------ SOURCE RECORDS ------

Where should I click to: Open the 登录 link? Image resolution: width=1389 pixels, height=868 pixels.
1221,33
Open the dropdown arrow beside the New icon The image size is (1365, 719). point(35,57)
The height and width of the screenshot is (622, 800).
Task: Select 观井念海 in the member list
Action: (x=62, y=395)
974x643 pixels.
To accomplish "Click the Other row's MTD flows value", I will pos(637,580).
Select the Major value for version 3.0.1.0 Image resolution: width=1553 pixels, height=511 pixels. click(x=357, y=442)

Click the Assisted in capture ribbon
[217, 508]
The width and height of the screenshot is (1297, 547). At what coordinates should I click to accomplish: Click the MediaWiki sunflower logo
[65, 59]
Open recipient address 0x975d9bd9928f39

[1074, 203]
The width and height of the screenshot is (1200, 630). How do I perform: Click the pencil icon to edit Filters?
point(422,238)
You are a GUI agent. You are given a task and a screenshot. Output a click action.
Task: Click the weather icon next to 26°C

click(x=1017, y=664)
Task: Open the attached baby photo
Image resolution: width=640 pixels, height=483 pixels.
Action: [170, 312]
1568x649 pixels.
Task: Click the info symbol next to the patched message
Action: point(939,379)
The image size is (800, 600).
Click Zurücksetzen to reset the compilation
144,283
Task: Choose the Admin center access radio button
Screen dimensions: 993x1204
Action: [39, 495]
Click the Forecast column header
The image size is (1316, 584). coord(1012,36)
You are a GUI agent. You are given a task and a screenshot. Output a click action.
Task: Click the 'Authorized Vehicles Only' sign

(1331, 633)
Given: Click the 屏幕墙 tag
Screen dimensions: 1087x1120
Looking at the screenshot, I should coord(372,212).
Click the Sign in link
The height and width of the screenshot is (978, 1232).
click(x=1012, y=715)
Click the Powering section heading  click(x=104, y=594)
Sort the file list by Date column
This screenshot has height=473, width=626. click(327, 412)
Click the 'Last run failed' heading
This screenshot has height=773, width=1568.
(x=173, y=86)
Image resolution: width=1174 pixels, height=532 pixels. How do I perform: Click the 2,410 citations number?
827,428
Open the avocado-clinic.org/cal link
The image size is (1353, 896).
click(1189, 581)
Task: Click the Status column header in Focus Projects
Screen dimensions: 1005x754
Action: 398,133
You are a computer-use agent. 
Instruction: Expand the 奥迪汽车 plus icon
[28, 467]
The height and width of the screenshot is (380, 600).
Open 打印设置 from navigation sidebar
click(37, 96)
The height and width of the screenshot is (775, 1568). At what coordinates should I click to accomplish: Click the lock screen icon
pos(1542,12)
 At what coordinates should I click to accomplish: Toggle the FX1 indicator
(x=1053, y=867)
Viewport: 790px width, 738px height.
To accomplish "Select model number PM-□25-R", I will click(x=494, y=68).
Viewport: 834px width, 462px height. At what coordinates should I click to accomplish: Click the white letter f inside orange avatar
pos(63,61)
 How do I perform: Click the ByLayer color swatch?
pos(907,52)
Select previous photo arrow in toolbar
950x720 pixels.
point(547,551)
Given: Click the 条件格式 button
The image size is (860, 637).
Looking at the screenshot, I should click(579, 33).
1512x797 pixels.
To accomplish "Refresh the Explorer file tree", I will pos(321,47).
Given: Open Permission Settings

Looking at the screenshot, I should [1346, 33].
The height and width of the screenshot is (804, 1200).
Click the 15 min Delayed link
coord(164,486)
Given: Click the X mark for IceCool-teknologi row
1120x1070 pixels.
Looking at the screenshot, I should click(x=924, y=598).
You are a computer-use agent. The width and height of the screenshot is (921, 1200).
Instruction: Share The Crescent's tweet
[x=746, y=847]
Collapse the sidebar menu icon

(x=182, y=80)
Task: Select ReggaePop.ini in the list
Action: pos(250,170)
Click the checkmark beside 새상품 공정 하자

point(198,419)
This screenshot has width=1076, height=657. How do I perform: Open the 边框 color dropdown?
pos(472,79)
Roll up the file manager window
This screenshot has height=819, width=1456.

------

=== THE PROBLEM ===
Filter the rows above and copy out each line that contains the word "dropdown".

=== ANSWER TO THIS TASK ===
Open the dropdown arrow beside the New icon The image size is (1365, 719). point(35,57)
This screenshot has width=1076, height=657. How do I perform: Open the 边框 color dropdown?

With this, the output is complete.